Data →
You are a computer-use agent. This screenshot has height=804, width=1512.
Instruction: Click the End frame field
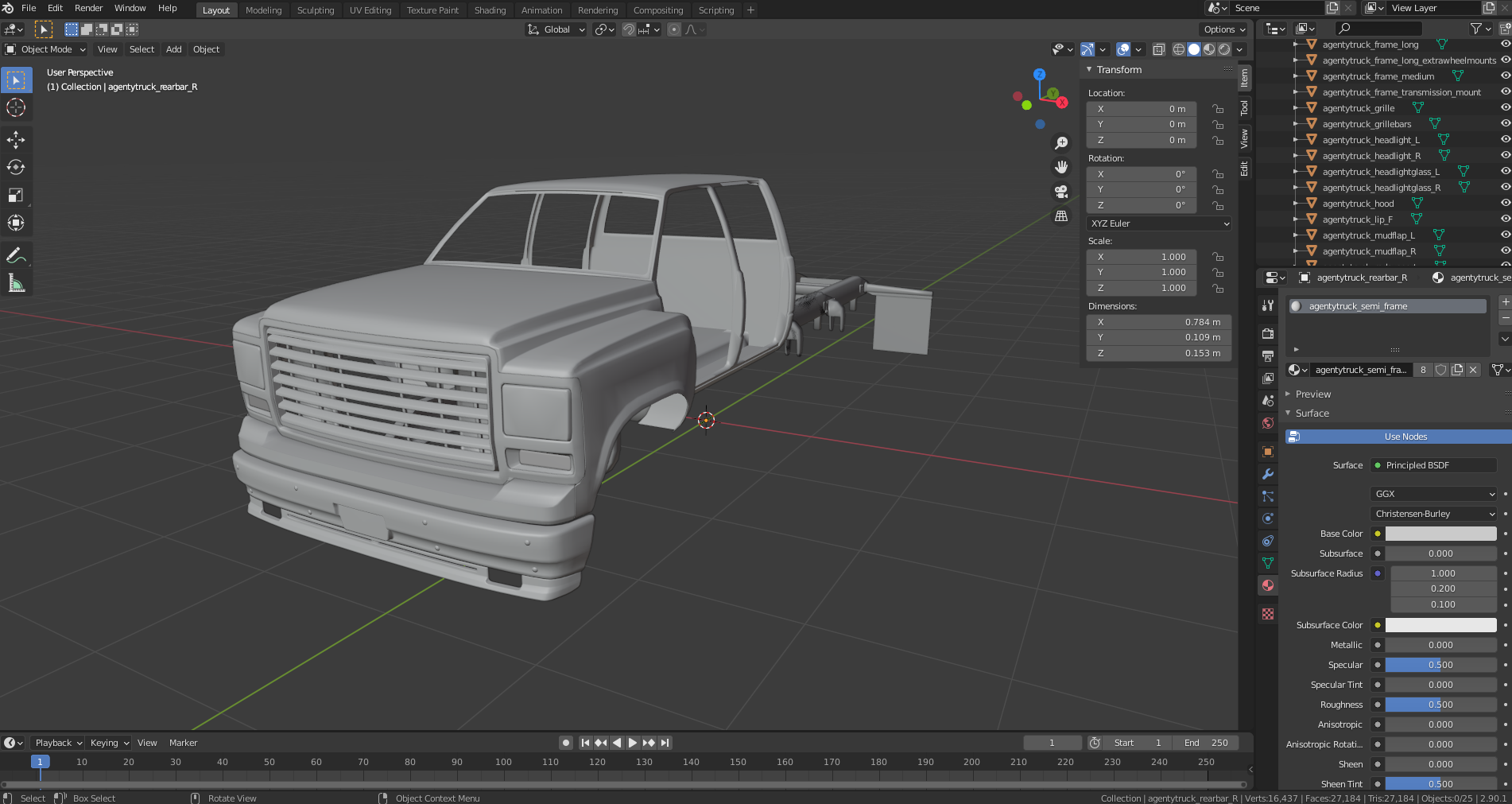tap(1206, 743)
==
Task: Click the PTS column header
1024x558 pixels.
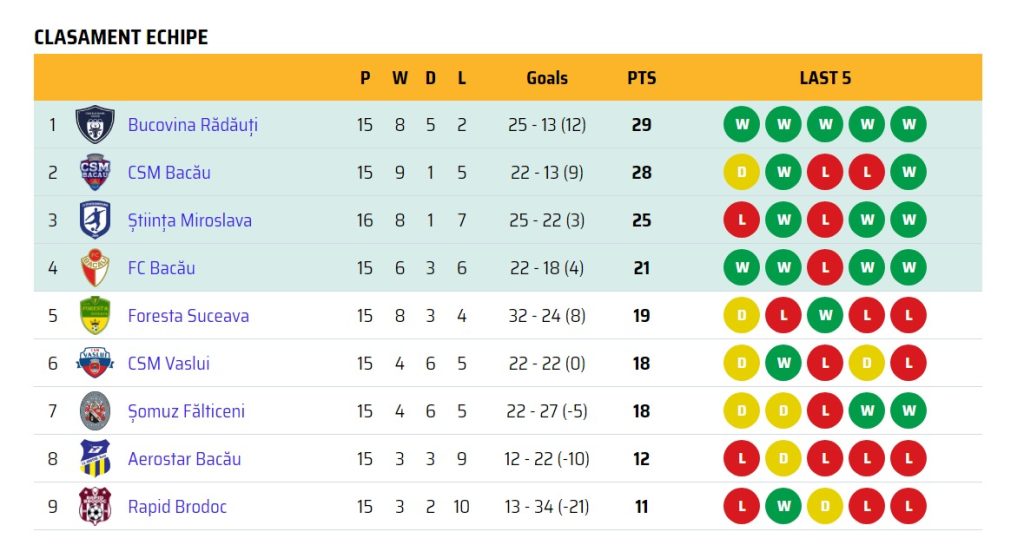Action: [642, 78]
--
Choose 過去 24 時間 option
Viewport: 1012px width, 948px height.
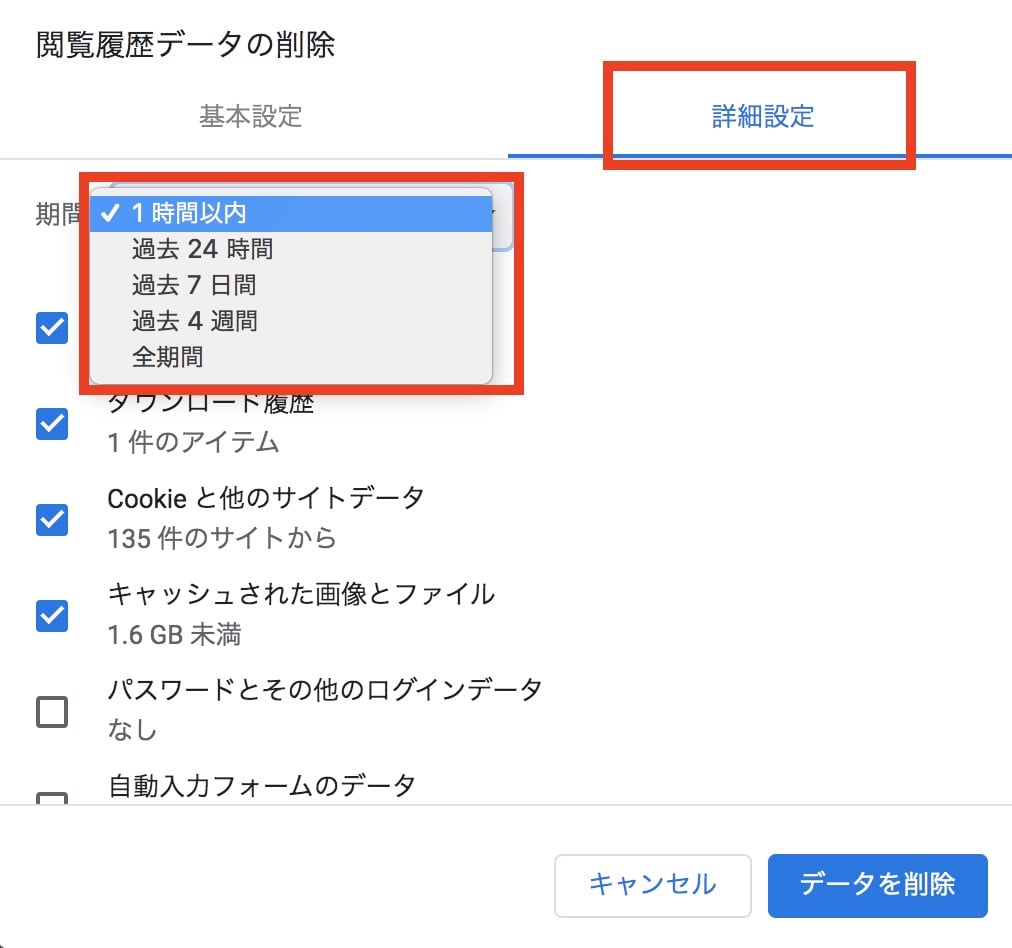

Assigned task → Which lines above run from the one containing "Choose 過去 24 時間 option" to the one containing "Viewport: 1012px width, 948px height."? Give them again exactly, both ends included.

The answer →
Choose 過去 24 時間 option
Viewport: 1012px width, 948px height.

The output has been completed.